"I am so looking forward to his arrival. More than words can express! Dear Theodore!" sighed Miss Devereux. "Ten long years since I saw him last! Will he be much changed?"
The General muttered something incoherent under his moustache.
Miss Devereux unclasped her hands, and clasped them anew.
"If only dear Theodore could have resolved to come home a year or two earlier! I never could think why he would not. Keeping that poor little Cyril out all this time—it really has been reckless. Nearly ten years old! Enough to ruin the child's constitution."
"Particularly healthy station," murmured General Villiers.
"Yes, but the native surroundings—I have always heard that the evil was so great—"
"It has been guarded against."
The boy pressed closer to the General's knee, his tiny hand stealing into the veteran's brown fingers.
"They would do all they could, of course.
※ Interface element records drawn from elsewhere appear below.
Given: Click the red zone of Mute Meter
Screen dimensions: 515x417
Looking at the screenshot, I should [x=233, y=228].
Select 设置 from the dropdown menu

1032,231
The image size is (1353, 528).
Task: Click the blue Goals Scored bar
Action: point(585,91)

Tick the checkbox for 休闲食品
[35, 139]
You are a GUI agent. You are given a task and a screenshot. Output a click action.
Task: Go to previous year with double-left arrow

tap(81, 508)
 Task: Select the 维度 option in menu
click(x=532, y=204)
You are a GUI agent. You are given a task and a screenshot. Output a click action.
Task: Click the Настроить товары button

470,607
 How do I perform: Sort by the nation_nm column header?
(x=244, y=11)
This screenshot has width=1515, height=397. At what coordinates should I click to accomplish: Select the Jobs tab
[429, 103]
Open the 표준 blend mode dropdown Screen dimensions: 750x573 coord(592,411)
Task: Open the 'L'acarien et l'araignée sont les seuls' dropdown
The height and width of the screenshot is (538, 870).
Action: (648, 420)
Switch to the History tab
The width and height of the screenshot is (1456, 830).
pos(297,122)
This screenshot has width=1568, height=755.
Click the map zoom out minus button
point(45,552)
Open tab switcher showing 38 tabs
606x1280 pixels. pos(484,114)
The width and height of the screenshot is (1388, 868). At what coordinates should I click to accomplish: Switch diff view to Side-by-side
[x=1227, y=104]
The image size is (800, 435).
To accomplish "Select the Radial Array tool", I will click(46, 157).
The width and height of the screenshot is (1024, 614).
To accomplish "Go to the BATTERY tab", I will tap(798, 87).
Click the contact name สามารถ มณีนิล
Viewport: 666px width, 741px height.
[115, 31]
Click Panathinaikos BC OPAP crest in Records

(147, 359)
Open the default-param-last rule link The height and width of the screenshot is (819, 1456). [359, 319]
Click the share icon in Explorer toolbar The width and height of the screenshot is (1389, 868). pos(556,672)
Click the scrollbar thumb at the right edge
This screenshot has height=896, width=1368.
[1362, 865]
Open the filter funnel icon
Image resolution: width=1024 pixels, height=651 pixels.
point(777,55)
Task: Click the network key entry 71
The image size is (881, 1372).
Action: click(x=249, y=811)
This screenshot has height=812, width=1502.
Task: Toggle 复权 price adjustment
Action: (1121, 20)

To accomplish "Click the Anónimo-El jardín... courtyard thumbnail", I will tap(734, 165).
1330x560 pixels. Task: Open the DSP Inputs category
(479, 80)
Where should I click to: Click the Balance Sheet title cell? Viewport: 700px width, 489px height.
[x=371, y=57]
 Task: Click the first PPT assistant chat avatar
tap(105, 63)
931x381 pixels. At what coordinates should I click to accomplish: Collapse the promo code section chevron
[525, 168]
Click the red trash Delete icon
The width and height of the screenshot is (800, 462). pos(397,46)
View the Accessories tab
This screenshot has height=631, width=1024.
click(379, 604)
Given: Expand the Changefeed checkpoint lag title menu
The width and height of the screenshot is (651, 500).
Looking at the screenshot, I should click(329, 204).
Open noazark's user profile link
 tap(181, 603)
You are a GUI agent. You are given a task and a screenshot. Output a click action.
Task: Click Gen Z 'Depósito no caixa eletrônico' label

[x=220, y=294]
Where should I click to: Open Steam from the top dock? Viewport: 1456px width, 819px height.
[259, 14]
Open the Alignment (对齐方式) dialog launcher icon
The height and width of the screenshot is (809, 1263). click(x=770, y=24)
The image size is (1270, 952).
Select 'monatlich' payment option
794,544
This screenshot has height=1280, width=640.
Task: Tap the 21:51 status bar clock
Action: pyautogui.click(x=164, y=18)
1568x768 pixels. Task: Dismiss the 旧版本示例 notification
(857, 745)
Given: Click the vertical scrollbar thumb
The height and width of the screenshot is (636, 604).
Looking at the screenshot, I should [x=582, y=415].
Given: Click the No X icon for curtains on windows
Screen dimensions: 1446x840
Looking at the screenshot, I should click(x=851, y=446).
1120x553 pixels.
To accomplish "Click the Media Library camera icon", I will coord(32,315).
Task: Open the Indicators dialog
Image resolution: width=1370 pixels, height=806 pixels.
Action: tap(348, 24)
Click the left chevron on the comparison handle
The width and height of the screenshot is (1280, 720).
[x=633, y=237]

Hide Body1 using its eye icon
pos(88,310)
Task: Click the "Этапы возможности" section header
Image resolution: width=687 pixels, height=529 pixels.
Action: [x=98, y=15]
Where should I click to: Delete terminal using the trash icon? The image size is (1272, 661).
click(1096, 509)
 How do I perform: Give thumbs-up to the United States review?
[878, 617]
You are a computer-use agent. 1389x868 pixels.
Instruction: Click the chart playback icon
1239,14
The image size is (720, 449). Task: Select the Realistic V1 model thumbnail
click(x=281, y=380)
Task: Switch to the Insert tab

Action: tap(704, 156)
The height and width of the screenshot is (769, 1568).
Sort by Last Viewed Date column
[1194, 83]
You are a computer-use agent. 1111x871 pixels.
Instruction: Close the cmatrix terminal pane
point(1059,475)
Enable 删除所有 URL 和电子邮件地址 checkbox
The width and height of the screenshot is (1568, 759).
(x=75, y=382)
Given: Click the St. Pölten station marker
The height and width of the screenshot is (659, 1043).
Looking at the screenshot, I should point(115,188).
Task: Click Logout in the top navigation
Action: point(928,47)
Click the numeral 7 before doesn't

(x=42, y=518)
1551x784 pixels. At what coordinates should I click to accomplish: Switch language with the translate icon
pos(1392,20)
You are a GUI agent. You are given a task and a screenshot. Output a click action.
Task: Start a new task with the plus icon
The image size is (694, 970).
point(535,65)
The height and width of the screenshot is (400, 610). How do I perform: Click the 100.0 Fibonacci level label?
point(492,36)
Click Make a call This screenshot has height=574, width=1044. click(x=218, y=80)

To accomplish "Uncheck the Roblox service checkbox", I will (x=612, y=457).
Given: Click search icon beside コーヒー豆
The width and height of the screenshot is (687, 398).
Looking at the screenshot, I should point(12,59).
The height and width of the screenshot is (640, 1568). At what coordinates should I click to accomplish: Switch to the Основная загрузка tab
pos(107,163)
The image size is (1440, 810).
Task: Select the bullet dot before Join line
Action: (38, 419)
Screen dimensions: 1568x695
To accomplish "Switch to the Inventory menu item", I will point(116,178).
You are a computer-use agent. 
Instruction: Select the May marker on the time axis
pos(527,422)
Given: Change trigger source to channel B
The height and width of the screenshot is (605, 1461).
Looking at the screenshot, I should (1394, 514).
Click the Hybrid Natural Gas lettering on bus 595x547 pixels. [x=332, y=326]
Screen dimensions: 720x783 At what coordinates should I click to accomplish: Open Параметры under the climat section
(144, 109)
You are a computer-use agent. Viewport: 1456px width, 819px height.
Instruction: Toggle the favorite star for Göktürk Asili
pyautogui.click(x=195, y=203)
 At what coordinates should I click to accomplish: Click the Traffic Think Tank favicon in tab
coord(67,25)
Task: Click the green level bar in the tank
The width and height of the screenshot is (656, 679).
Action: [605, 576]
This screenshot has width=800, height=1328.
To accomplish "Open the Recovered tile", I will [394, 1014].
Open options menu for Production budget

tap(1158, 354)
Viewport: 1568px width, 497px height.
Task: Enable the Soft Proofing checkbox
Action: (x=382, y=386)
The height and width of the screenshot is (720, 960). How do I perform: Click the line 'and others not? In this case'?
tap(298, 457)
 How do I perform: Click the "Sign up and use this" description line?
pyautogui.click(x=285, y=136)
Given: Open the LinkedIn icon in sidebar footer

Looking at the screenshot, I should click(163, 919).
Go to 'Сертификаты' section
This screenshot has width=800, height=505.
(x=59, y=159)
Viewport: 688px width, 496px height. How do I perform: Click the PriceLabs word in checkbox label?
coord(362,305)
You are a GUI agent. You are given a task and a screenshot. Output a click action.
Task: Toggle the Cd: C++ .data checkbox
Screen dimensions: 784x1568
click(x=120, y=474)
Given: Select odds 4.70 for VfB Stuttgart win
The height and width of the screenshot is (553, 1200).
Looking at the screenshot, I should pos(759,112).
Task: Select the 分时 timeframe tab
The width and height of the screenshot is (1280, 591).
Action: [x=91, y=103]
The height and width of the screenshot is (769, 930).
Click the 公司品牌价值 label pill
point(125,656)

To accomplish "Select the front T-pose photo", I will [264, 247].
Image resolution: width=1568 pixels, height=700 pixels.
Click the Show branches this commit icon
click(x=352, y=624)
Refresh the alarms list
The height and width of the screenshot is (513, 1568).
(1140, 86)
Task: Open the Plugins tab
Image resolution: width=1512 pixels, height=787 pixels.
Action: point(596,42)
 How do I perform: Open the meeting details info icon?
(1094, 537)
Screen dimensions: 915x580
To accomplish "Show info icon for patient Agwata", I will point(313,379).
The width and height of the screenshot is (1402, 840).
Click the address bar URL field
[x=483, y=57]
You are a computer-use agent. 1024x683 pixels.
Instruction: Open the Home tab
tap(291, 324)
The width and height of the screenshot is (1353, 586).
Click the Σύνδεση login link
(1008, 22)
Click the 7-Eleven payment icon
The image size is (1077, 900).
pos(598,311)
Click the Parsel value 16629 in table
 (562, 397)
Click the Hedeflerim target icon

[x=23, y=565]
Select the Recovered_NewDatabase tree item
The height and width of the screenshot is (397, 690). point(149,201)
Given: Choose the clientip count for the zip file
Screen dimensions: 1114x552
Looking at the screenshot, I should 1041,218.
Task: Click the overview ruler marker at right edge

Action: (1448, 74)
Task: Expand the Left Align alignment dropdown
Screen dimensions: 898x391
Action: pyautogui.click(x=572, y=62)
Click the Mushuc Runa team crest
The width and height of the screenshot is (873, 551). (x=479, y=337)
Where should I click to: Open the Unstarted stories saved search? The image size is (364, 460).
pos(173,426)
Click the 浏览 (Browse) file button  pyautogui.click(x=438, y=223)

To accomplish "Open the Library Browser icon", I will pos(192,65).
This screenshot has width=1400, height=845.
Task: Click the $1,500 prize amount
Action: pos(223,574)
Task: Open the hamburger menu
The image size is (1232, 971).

But since poor Olave's death, how could Theodore have time?—A busy civilian, you know. I am afraid it has been a mistake. And dear Evelyn all these years at school, never seeing her parents or brother! Ten years' separation! It cannot be right! Yes, she spent her holidays here—at first, always. She has had a great many invitations of late from schoolfellows, which she seemed to prefer. My dear aunt has been pained, but Evelyn asked her father's consent. I have not seen the dear girl now for eighteen months. Last summer, she went abroad with friends, and last Christmas she had German measles, so my dear aunt was afraid of the infection for me."
This had no ludicrous sound for Sybella's ears. Though close upon forty, she was so used still to being cared for as if she were a maiden in her teens, so used to have her health counted a prime consideration, that the statement came as a matter of course.